Advanced Leadership – The Disappearing Act

As a manager first starting out, I learned an effective, easy method to increase staff productivity: “Managing by Walking Around.” While this is a great method to keep in your leadership utility belt, to evolve from manager to leader, it is necessary to mix in different tactics. First, I will explain “Managing by Walking Around,” and then I will describe its equally important counterpart: “Leading by Disappearing.”

leadership

Managing by Walking Around

Most successful managers are either taught this method, or figure it out from common sense and observation, early on. It is extremely simple, effective, and easy to see immediate results by doing this.

The principle is simple:

  • You are the boss.
  • Employees want the boss to think that they are doing a good job.
  • By you merely being present in front of employees, they will work harder.

Simple enough, right? In the rare instance when a person does not want the boss to think that they are doing a good job, you should probably reconsider that individual’s employment status. It’s one issue if an employee does not do well, it’s an entirely different issue if an employee just does not care at all. This is all assuming that this is a decent place to work, has a successful culture, and that you are not a complete asshole…

So, simply being visible to employees will improve productivity. However, the real benefit from this method is when you actually engage with the staff:

  • Ask them questions.
  • If you see any mistakes, this is a perfect opportunity to immediately correct.
  • If you see any positives, this is a perfect opportunity to praise an employee (remember: praise publicly, correct privately).
  • Use this time as a chance to reiterate the overall vision or important factors that affect the business.
  • Do role-play scenarios that challenge them by seeing how they would react to a variety of obstacles.
  • Teach, teach, teach! “This is what to do when x happens. This is why we do it like that.”

By being present, you’ll make your staff more effective, but only for the duration of your presence. You cannot always be everywhere, which is why you engage with the staff during your “visits.” You encourage them, correct any errors, start having them buy-in to the vision, and prepare them for situations when you will not be available.

It is necessary to engage with the staff in this way, in order for your staff to start wanting to do things the right way. Managers improve productivity by staying involved. Leaders improve productivity and develop staff by convincing them that the “right” way is best (regardless of if you are there or not).

See the difference? A manager gets short-term results by successfully getting the team to be more effective, because the staff wants to do a good job. A leader gets long-term results by successfully getting the team to be more effective, because the staff wants to do the right thing. A leader’s role is to prepare the team for independence. A leader will create more leaders among the staff, by setting expectations, encouraging positive behavior, and most importantly making employees believe in what they are doing.

Invisible_Man

Leading by Disappearing

Now that you are engaging, role-playing the unexpected, and instilling the vision to the staff on a regular basis, you are ready for some “advanced” methods. The “Disappearing Act” is one of my all time favorites. I have found it to be extremely effective in developing new leaders, as well as getting a reality check to just how effective your team really is.

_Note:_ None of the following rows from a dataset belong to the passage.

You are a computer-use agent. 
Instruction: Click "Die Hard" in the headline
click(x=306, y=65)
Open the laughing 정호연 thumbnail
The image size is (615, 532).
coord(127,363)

As I said, please do not attempt this until you are already doing those things above. Otherwise, you are only setting up your team for failure.

It’s a bit more than just disappearing:

  • Be spontaneous.
  • Go out the front door… come back in the back door 15 minutes later.
  • Have a minimal schedule and don’t even follow it.
  • Call and say that you’ll be there in 45 minutes. Walk in the door 5 minutes later.
  • Show up 5 hours late for work.

“That sounds like a terrible boss!” No. Remember that as a leader, you have a different role to play in the big scheme of things. Your “lack of reliability” is irrelevant, because it is not your job to make the staff better when you are there. It is your job to make the staff better all the time, regardless of who is in the building.

By combining these two methods, you will slowly start to develop leaders out of the staff. You will see who takes responsibility and “keeps it going” in your absence. That’s what I would have done, when I was just starting out. That is the sign of a natural leader.

You know that they aren’t just acting perfect when you are around and slacking off the rest of the time. If you do not believe that there are employees exactly like that, you are blinded to reality. What better way to test their credibility than by seeing how they act when you are not there.

FYI: nothing destroys employee morale more than when one of these two-faced, suckups get wrongfully promoted. Plus, do you really want to promote someone like that?

11 thoughts on “Advanced Leadership – The Disappearing Act”

  1. Nice post.
    It reminds me something called as “multiplier leadership” that i came across in a post titled “Are you a genius or genius maker”

    Like

    1. Exactly.

      I always ask as I develop leaders:

      You can do it, but can you teach it?

      A true leader can innovate themselves out of the need for themselves. Leaders create more leaders, Managers create followers.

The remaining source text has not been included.